Sokodé, 9 avr. (ATOP) – Un atelier de renforcement de capacités des professionnels des médias classiques et web de la Centrale pour la production et la diffusion de contenus de sensibilisation sur les enjeux liés à la transhumance se tient du 7 au 15 avril à Sokodé.
Placée sous le thème « La transhumance : défis, enjeux et perspectives », la session est organisée par le ministère en charge de l’Agriculture et des ressources animales, en partenariat avec l’Organisation internationale pour les migrations (OIM), le Programme des Nations Unies pour le développement (PNUD) et le Fonds pour la consolidation de la paix. Elle s’inscrit dans le cadre des efforts du gouvernement visant à renforcer la prévention et la gestion des conflits liés à la transhumance, ainsi que la promotion d’une cohésion sociale dans les zones rurales.
L’atelier vise à améliorer les compétences techniques des participants et à approfondir leur compréhension de la transhumance, de ses mécanismes, de ses mutations ainsi que de ses enjeux spécifiques dans la région. Il permettra également d’évaluer les premières réponses apportées par les pouvoirs publics face aux défis multidimensionnels, tout en explorant des pistes stratégiques et opérationnelles pour une gestion apaisée du phénomène. Les participants seront appelés à produire des contenus de sensibilisation adaptés aux médias radio et numériques, dans une approche de journalisme de solution.

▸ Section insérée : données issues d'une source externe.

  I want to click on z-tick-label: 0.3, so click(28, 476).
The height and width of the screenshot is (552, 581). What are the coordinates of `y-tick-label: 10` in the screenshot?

Durant la session, les journalistes et animateurs prendront part à des travaux de groupe et à plusieurs panels, notamment sur les principes du journalisme de solution en République togolaise et sur le cadre légal et institutionnel de la transhumance. Des communications porteront également sur les manifestations du phénomène, les conflits qu’il engendre et les mécanismes de résolution.

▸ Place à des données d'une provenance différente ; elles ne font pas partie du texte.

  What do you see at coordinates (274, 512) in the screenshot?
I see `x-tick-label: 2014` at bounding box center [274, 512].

Le préfet de Tchaoudjo, assurant les fonctions de gouverneur de la région Centrale, Tchimbiandja Yendoukoa Douti, a rappelé que « la transhumance est un facteur de cohésion et de brassage des peuples, mais peut aussi être source de conflits ». Il a souligné la responsabilité des médias dans la promotion d’une gestion apaisée à travers des productions adaptées.
Le directeur de la production animale, Magnimwè Beleyi, a exprimé sa reconnaissance aux partenaires techniques et financiers pour leur contribution à l’optimisation du projet. Il a évoqué les mesures prises par le Togo pour encadrer la transhumance, notamment la suspension de la transhumance transfrontalière, l’aménagement de Zones de production bovine (ZAPB) et la mise en place de structures intercommunautaires de gestion des conflits.
L’assistante principale au programme Résilience et stabilisation communautaire de l’OIM, Mme Yawavi Ankou, a souligné que la promotion d’une mobilité humaine ordonnée et respectueuse de la dignité, bénéfique au développement des communautés, constitue une priorité pour son organisation ; la transhumance occupant une place particulière dans ce cadre.
Le représentant de la faîtière des médias, Abasse Issaka a réitéré l’engagement des médias à jouer leur partition pour une gestion apaisée de la transhumance.
Après la région des Savanes, la région Centrale constitue la deuxième étape de cet atelier, qui se poursuivra dans d’autres régions.